2025/04/08 06:24 更新NEW!


 トランプ関税がアジアのサプライチェーンを揺るがしている。業界識者らは「高関税を課せば米国はおろか世界まで不況入りする。関税はディールの材料であり、文字通り課すとは考えにくい」と想定していた。しかし「タリフマン」(関税男)を自負する大統領は中国やASEAN(東南アジア諸国連合)各国に30~40%台後半を課す大統領令に署名。公約通りに仕掛けてきた。
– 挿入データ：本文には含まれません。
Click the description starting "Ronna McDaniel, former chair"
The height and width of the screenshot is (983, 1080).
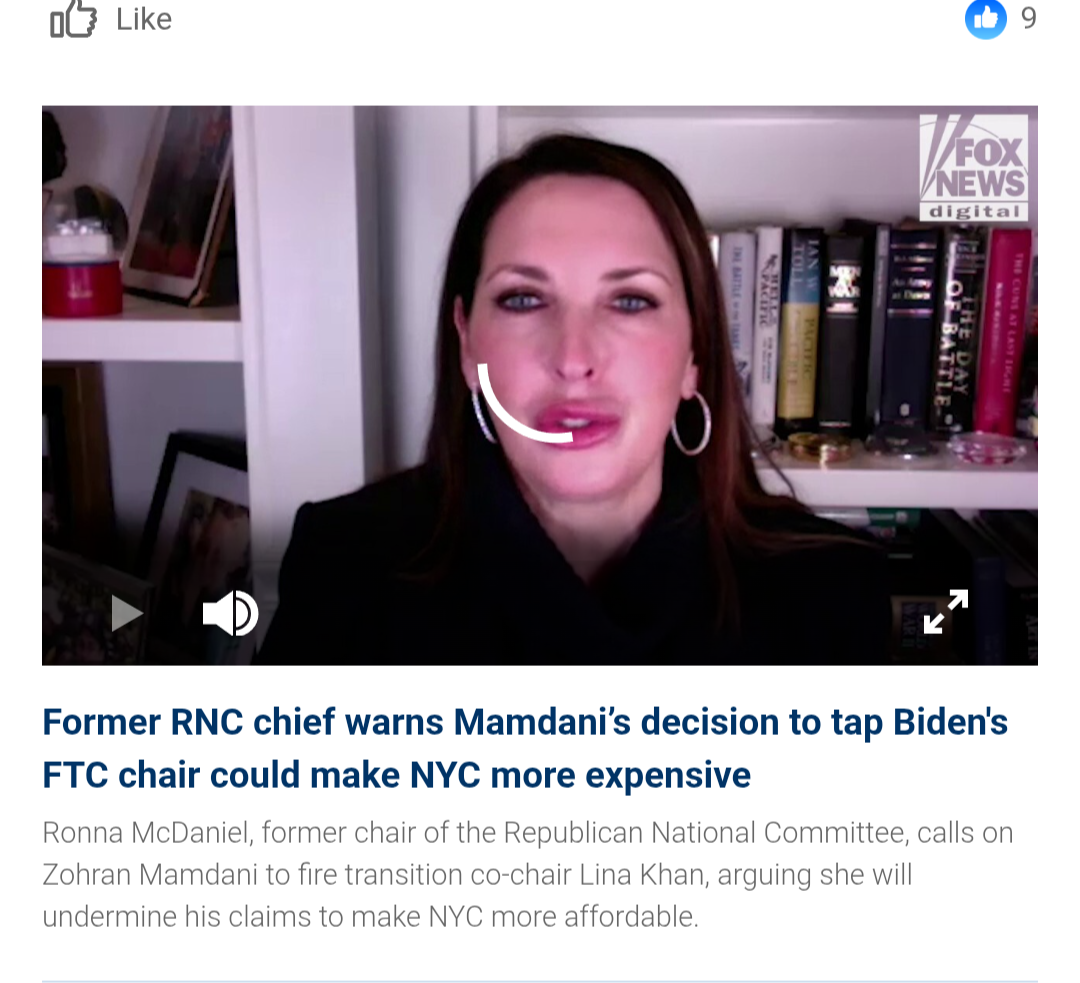tap(528, 874)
 関税は商品価格に転嫁され自国民の負担となる。消費停滞やインフレが再燃しかねず「米国内のインフレ加速などは避けられない」(伊藤忠商事)、「消費が減退し、取引先不振への懸念がある」(カイハラ)などの見方が広がる。

 振り返ればトランプ政権1期目の関税の標的は中国だった。しかし、中国資本の工場がASEANに分散し、そこを拠点に対米輸出を促進した。今回はそれを教訓に、世界全方位に関税を課して封じ込める。ある中国系OEM(相手先ブランドによる生産)企業は「トランプ関税は想定していたがやはり厳しい。今後は日本での販路拡大に注力する」と強調。日本向けのサプライチェーンにも影響が出てくるだろう。

 先行きの不透明感が強まり、株価下落で世界不況の様相も呈してきた。だが、日本の繊維ファッション産業は厳しい局面を幾度も乗り越えてきた。そのレジリエンス(回復力)に期待したい。